Search code examples
javascriptweb-applicationsspeech-to-textpeerjsmediastream

How to get a transcript of an audio or video call within a js web app? I.e. how to route a MediaStream to a speech-to-text API


I want to make a web-app which does video calls with live transcription -- using some 3rd party speech-to-text service (e.g. Google or Amazon). So the peer-to-peer MediaStream would be played to the users, and also sent to the API for transcription.

I am currently using https://peerjs.com/ to create the peer-to-peer call.

Is this feasible? Are there any code examples or libraries I could use?

Thank you, Daniel


Solution

  • I think it can easily be done with Azure speach to text service, Perhaps other solutions may be used, but for Azure I was able to quickly find all pieces.

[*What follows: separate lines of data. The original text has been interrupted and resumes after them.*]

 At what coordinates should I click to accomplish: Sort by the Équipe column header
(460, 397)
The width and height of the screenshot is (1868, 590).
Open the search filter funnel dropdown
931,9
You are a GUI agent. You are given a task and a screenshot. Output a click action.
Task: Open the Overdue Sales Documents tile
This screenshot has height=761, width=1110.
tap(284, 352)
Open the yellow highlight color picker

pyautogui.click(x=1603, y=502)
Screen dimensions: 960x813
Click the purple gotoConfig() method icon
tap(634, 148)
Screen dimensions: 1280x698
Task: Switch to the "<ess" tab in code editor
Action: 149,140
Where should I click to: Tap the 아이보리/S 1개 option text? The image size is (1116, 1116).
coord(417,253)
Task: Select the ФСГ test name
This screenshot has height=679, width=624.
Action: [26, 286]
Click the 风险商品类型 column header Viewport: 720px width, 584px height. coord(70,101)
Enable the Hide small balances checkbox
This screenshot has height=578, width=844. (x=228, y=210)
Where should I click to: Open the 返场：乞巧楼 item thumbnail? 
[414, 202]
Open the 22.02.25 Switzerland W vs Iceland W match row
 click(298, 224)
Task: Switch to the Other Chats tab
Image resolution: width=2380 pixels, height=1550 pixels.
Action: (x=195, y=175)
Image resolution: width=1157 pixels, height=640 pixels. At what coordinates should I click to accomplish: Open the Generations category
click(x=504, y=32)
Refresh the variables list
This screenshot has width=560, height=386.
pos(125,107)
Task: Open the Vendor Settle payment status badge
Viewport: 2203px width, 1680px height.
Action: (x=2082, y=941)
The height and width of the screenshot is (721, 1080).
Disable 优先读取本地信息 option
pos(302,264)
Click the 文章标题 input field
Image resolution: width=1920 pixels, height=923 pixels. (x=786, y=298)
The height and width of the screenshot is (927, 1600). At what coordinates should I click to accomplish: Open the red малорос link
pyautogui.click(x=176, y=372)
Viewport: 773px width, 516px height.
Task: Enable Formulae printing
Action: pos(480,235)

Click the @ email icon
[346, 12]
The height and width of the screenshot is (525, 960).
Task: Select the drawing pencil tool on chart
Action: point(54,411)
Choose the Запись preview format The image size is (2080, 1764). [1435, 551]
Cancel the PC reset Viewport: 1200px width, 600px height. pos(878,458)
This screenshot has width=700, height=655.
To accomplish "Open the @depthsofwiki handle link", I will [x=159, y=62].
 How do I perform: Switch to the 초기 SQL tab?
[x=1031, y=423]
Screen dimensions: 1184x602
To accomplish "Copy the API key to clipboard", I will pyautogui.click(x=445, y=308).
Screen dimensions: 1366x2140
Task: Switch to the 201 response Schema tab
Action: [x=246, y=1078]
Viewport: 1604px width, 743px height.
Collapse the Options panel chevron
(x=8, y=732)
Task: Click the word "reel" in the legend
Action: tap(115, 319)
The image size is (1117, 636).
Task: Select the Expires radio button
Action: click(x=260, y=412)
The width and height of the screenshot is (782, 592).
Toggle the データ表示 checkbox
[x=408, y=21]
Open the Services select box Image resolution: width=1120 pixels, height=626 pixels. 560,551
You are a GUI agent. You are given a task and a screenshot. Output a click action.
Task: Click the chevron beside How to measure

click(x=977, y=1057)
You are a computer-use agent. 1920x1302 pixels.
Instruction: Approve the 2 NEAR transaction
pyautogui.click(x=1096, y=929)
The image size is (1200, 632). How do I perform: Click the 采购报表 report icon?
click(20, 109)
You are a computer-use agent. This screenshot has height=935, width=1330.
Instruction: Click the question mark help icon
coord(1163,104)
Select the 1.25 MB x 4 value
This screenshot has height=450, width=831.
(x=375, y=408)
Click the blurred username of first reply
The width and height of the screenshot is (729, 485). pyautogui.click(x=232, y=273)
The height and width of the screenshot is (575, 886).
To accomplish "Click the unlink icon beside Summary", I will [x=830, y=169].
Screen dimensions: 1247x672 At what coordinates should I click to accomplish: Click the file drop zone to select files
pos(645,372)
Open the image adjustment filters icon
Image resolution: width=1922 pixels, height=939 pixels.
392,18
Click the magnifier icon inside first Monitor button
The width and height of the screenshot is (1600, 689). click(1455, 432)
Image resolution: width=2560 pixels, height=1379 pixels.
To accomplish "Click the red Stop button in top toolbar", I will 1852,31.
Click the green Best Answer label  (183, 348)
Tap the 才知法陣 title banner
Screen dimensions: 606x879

    There is browser use case example Here

    This line is responsible for getting audio source from microphone, but in you case more interesting would be to use: fromStreamInput function, which accepts MediaStream.

    I’m also wondering what would be better place to execute this process:

    • on source machine, send audio to receiver and to speachSDK, and after getting transcription send it afterwards.
    • on receiver machine, after receiving use SDK to get transcription, in this case audio may have worse quality as it was compressed during transmission, therefore you may get worse transcription.

    However this can be easily be tested.